▶ [Given text]:

---*---

The Role of Creation in Science | thebereancall.org

TBC Staff

The Role of Creation in Science: The Real Story, a Breath of Fresh Air [Excerpts]

In a recent article at the Classical Conversations web site, Jonathan Bartlett authored an interesting commentary on creation as a concept for and catalyst to scientific inquiry and advance with "The Doctrine of Creation and the Making of Modern Biology." Given the persistent claim by so-called "defenders" of quality science education such as Eugenie Scott, Paul Hanle, and others that only natural processes functioning via unbroken natural laws in nonpurposeful ways counts as science and that anything else is a "science stopper," everyone--especially those least likely to do so--would do well to take page from Bartlett's page of history.

---*---

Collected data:

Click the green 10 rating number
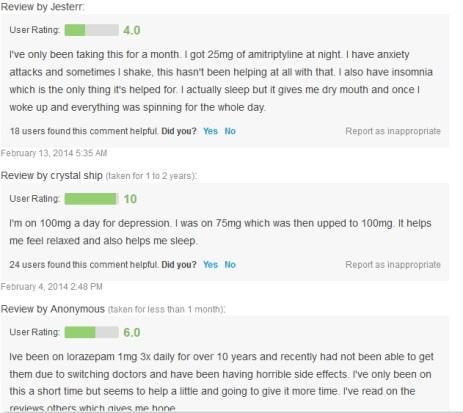Image resolution: width=463 pixels, height=413 pixels. tap(130, 199)
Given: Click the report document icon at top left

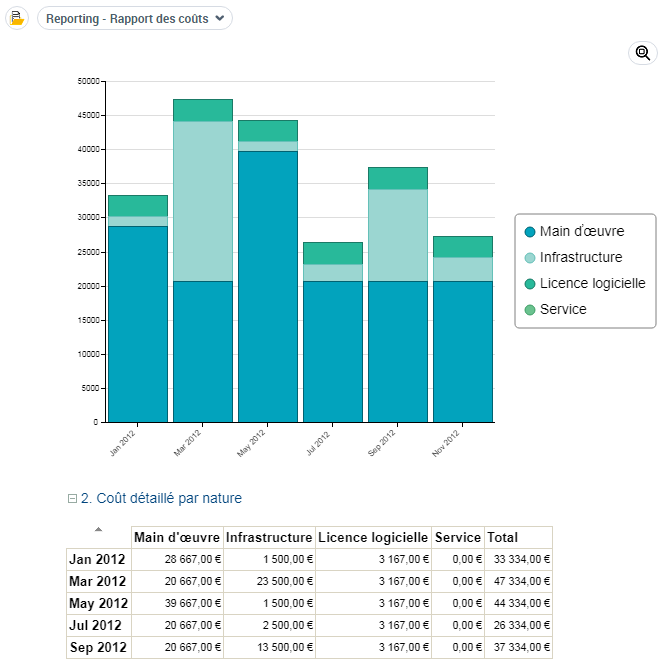Looking at the screenshot, I should tap(16, 18).
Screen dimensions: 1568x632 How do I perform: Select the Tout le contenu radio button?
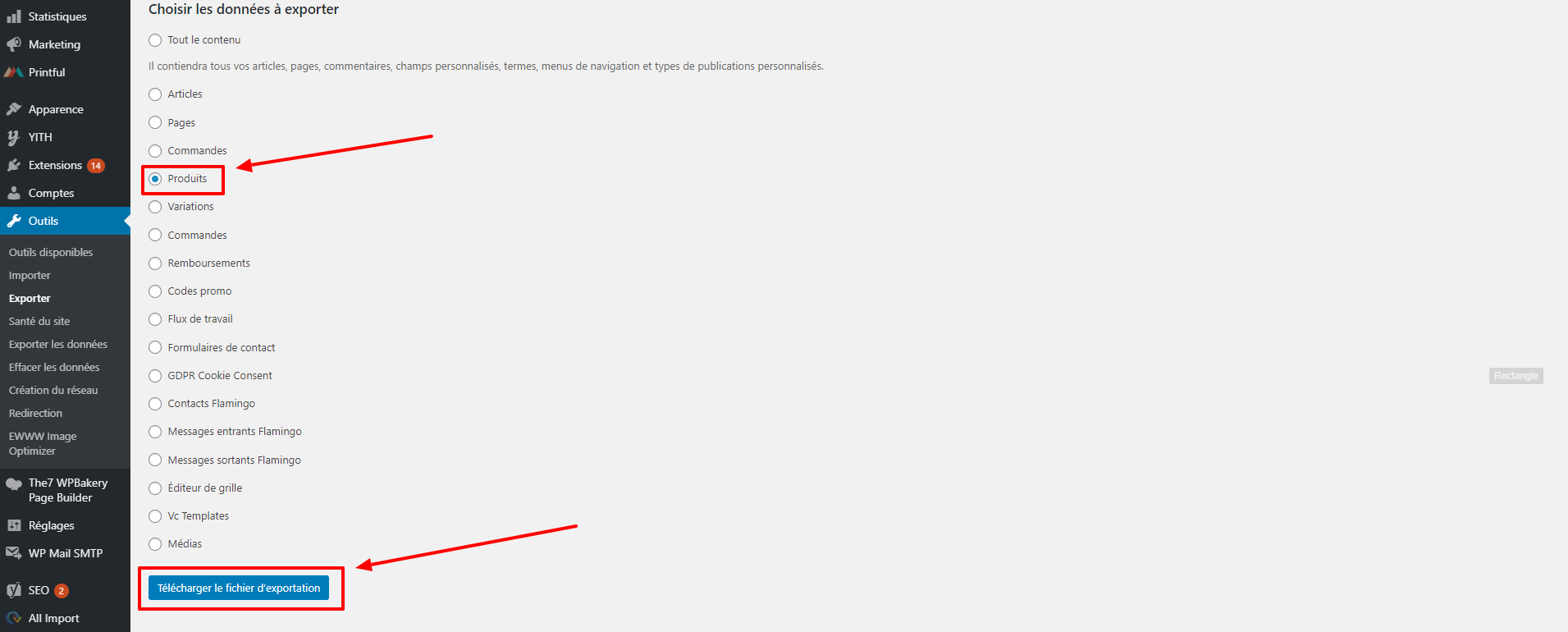click(x=155, y=40)
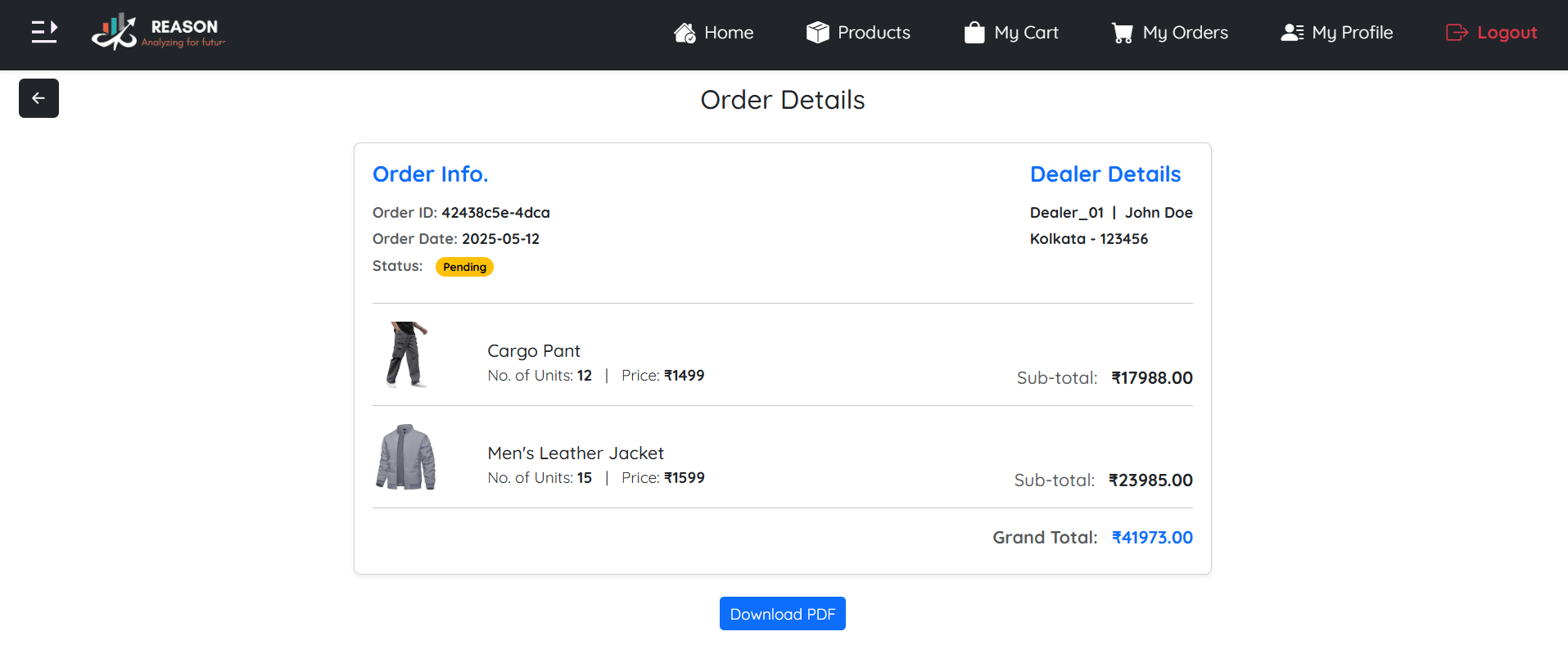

---*---

▶ [Using the information]:
**A.** Name every person the creation-and-science excerpt identifies by full name.
**B.** Write the next paragraph of the excerpt on creation's role in science, picking up after its final sentence.

▶ [Answers given]:
**A.** Jonathan Bartlett, Eugenie Scott, Paul Hanle

**B.**
Jonathan Bartlett is quite right, of course; science owes much more to teleology and creation than materialism, randomness, and chance. This is not to suggest that stochastic processes don't occur in the natural world, but as a prompt to scientific inquiry it has been notably lacking as a motivational force in history. In fact, definitive evidence for wholly materialistic explanations for complex features of nature is simply not there. As an example, consider Louis Pasteur (1822-1895). He surely struck a blow against abiogenesis when he demonstrated that life begets life, and yet the enthusiasts for abiogenic explanations for the origin of life persist despite all evidence to the contrary. This seems close to Einstein's definition of insanity--"doing the same thing over and over and expecting different results."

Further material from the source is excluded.